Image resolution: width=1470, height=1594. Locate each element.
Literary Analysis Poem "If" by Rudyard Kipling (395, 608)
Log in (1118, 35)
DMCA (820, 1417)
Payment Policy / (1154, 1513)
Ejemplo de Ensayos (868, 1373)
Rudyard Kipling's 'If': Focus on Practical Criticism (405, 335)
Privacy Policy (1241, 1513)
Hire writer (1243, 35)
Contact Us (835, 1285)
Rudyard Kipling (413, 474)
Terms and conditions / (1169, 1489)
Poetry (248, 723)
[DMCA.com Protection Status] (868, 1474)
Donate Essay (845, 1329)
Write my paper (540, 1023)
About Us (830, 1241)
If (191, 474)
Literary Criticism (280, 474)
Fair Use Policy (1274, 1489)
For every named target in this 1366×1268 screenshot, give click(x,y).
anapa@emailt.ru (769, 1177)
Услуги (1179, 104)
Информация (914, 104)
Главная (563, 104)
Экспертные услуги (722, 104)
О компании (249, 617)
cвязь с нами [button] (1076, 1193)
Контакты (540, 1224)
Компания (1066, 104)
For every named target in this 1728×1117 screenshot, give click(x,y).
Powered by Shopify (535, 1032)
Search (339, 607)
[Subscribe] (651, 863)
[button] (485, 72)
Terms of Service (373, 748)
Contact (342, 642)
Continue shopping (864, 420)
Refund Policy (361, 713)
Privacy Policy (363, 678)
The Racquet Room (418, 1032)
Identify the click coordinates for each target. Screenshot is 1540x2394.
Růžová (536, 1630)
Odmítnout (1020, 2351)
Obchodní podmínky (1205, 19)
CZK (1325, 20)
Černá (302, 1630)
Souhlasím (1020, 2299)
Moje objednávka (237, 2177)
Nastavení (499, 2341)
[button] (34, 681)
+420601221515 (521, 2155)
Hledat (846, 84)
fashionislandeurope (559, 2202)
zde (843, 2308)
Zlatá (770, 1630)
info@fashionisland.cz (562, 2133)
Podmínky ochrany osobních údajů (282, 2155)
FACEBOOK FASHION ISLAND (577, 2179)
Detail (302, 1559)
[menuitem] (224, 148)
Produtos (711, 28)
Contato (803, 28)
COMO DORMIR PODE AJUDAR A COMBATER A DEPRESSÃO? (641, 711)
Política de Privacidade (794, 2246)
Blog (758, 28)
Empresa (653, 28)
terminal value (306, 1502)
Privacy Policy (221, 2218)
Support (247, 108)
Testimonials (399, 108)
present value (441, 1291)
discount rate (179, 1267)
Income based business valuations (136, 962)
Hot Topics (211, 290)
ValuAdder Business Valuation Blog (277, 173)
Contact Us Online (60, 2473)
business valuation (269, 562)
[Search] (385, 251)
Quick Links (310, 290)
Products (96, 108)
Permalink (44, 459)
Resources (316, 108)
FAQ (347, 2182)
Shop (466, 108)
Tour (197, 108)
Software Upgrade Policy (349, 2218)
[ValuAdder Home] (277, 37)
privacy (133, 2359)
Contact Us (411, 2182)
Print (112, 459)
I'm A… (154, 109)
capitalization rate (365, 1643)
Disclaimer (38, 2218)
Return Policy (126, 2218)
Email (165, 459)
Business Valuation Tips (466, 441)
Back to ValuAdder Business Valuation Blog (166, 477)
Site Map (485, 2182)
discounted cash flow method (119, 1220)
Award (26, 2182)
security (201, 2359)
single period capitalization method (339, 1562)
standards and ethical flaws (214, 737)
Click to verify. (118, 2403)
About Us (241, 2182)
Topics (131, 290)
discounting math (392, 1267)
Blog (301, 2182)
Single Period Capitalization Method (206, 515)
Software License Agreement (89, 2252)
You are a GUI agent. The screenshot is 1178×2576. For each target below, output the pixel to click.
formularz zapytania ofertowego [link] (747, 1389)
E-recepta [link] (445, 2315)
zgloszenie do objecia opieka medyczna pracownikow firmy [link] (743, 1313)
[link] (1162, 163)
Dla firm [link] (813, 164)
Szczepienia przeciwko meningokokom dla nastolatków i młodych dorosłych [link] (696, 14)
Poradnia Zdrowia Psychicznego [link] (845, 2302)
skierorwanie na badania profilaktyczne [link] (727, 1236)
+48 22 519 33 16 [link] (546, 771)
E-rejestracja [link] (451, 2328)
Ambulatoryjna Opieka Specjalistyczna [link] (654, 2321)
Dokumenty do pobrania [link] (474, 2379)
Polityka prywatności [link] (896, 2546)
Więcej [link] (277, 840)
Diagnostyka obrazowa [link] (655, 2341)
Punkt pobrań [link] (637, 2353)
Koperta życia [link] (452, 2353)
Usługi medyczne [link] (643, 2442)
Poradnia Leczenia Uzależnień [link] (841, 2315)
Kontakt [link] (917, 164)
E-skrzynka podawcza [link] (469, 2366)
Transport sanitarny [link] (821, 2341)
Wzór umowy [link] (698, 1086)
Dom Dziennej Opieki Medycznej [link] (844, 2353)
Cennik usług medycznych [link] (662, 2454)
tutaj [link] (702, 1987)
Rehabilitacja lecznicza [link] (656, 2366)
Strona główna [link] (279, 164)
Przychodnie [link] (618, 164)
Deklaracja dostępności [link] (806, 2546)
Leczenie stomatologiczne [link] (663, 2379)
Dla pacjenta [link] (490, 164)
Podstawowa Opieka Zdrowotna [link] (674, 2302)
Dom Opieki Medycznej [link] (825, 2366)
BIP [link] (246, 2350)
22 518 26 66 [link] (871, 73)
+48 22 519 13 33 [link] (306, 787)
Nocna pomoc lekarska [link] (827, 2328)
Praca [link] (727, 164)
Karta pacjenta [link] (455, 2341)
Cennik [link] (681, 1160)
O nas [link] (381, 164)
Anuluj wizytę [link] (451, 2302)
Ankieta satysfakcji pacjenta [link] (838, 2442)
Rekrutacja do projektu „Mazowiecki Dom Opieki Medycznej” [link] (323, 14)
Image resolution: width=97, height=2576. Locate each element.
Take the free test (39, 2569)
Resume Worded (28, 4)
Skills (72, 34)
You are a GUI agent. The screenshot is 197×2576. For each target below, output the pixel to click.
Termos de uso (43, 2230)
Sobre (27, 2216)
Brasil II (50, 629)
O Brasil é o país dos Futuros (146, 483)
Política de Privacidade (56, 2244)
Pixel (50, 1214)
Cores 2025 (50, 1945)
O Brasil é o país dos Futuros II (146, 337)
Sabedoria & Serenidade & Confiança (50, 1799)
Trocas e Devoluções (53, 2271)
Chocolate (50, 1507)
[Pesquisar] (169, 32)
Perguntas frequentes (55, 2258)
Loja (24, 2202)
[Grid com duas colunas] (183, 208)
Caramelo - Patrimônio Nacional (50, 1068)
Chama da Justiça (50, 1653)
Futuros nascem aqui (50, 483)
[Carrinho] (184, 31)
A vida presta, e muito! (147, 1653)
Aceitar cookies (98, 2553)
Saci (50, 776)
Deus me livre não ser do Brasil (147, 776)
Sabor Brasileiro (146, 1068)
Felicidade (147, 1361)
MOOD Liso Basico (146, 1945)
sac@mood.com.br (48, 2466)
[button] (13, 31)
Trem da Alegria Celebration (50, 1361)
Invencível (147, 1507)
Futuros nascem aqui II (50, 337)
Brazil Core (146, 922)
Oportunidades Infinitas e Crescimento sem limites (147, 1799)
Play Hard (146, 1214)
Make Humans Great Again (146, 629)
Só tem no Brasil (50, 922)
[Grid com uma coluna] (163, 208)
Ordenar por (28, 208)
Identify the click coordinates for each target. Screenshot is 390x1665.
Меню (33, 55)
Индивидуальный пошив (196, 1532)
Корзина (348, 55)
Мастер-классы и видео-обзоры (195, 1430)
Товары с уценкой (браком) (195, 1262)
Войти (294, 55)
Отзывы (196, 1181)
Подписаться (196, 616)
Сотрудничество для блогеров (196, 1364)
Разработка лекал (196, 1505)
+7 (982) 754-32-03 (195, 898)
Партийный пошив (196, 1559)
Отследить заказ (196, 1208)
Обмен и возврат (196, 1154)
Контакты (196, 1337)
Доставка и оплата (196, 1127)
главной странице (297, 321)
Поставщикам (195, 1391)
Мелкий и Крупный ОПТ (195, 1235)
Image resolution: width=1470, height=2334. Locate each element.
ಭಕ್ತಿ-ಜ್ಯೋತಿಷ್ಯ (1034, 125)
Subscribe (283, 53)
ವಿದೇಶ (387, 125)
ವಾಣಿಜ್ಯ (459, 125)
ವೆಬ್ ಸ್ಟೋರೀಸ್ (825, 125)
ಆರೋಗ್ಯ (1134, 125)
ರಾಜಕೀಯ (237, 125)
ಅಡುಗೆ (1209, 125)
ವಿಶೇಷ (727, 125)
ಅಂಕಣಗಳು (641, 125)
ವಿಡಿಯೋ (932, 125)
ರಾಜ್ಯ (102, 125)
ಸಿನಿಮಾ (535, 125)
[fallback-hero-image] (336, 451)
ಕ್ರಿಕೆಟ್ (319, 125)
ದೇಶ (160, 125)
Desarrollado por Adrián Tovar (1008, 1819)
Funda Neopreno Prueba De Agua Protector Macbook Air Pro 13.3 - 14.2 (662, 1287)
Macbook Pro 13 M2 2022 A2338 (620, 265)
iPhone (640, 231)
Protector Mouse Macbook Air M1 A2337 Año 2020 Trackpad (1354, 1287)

-.-.-

In the records above, find the line with "Award (26, 2182)"; write out exactly that line and each one after it, stopping after the line with "Anuluj wizytę [link] (451, 2302)".

Award (26, 2182)
security (201, 2359)
single period capitalization method (339, 1562)
standards and ethical flaws (214, 737)
Click to verify. (118, 2403)
About Us (241, 2182)
Topics (131, 290)
discounting math (392, 1267)
Blog (301, 2182)
Single Period Capitalization Method (206, 515)
Software License Agreement (89, 2252)
You are a GUI agent. The screenshot is 1178×2576. For each target below, output the pixel to click.
formularz zapytania ofertowego [link] (747, 1389)
E-recepta [link] (445, 2315)
zgloszenie do objecia opieka medyczna pracownikow firmy [link] (743, 1313)
[link] (1162, 163)
Dla firm [link] (813, 164)
Szczepienia przeciwko meningokokom dla nastolatków i młodych dorosłych [link] (696, 14)
Poradnia Zdrowia Psychicznego [link] (845, 2302)
skierorwanie na badania profilaktyczne [link] (727, 1236)
+48 22 519 33 16 [link] (546, 771)
E-rejestracja [link] (451, 2328)
Ambulatoryjna Opieka Specjalistyczna [link] (654, 2321)
Dokumenty do pobrania [link] (474, 2379)
Polityka prywatności [link] (896, 2546)
Więcej [link] (277, 840)
Diagnostyka obrazowa [link] (655, 2341)
Punkt pobrań [link] (637, 2353)
Koperta życia [link] (452, 2353)
Usługi medyczne [link] (643, 2442)
Poradnia Leczenia Uzależnień [link] (841, 2315)
Kontakt [link] (917, 164)
E-skrzynka podawcza [link] (469, 2366)
Transport sanitarny [link] (821, 2341)
Wzór umowy [link] (698, 1086)
Dom Dziennej Opieki Medycznej [link] (844, 2353)
Cennik usług medycznych [link] (662, 2454)
tutaj [link] (702, 1987)
Rehabilitacja lecznicza [link] (656, 2366)
Strona główna [link] (279, 164)
Przychodnie [link] (618, 164)
Deklaracja dostępności [link] (806, 2546)
Leczenie stomatologiczne [link] (663, 2379)
Dla pacjenta [link] (490, 164)
Podstawowa Opieka Zdrowotna [link] (674, 2302)
Dom Opieki Medycznej [link] (825, 2366)
BIP [link] (246, 2350)
22 518 26 66 [link] (871, 73)
+48 22 519 13 33 [link] (306, 787)
Nocna pomoc lekarska [link] (827, 2328)
Praca [link] (727, 164)
Karta pacjenta [link] (455, 2341)
Cennik [link] (681, 1160)
O nas [link] (381, 164)
Anuluj wizytę [link] (451, 2302)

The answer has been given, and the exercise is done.